* Task
Copy the items below word for word, leaving out the pictures.

* Task inputs
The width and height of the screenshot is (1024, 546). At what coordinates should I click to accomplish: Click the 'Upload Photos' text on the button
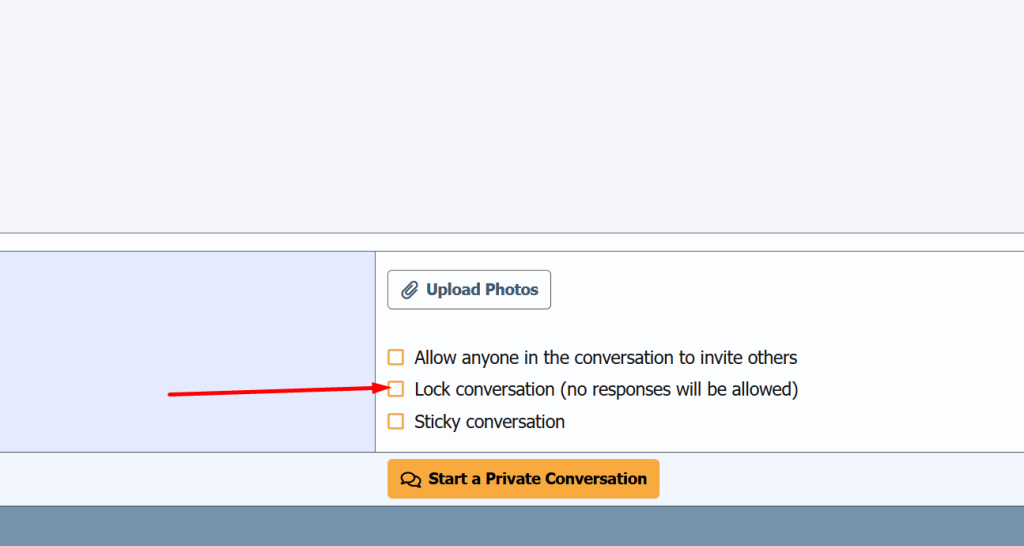[x=482, y=290]
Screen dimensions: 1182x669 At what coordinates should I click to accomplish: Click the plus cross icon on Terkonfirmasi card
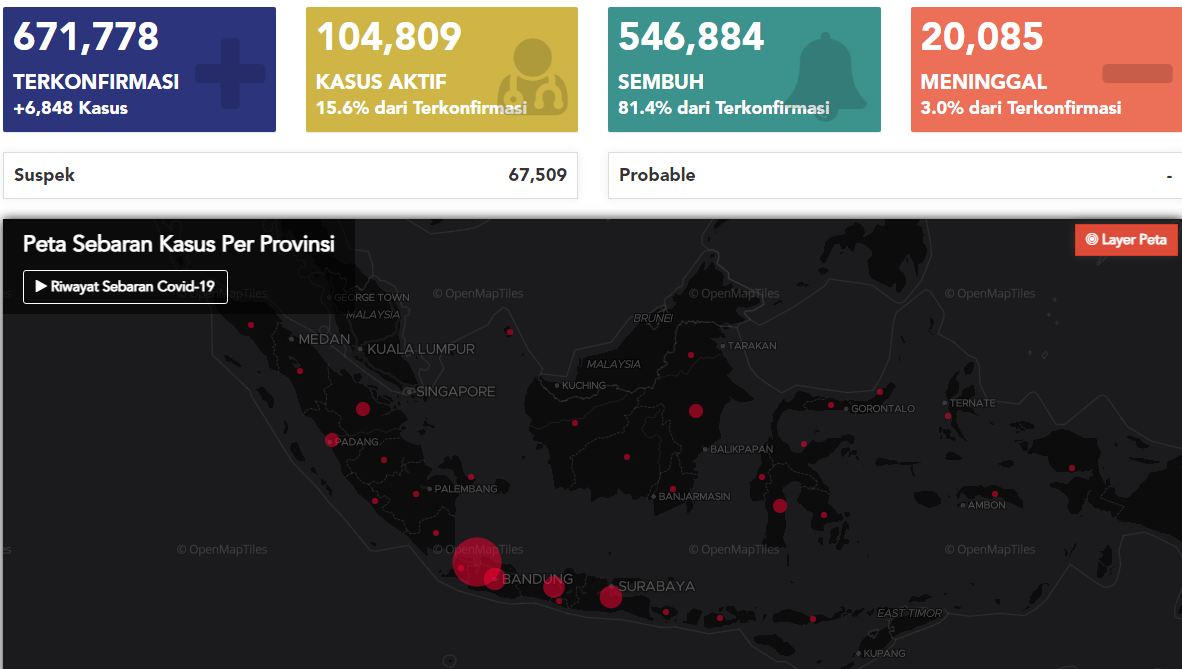(x=230, y=73)
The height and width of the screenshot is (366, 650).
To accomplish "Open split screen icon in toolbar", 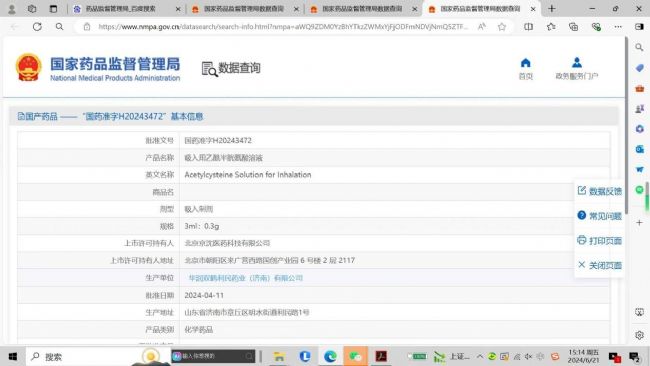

* Task result
The width and height of the screenshot is (1024, 546). At what coordinates should I click to accomplish: Click the 'Upload Photos' text on the button
[x=482, y=290]
Screen dimensions: 1182x669 At what coordinates should I click to accomplish: Click the plus cross icon on Terkonfirmasi card
(x=230, y=73)
The height and width of the screenshot is (366, 650).
To accomplish "Open split screen icon in toolbar", 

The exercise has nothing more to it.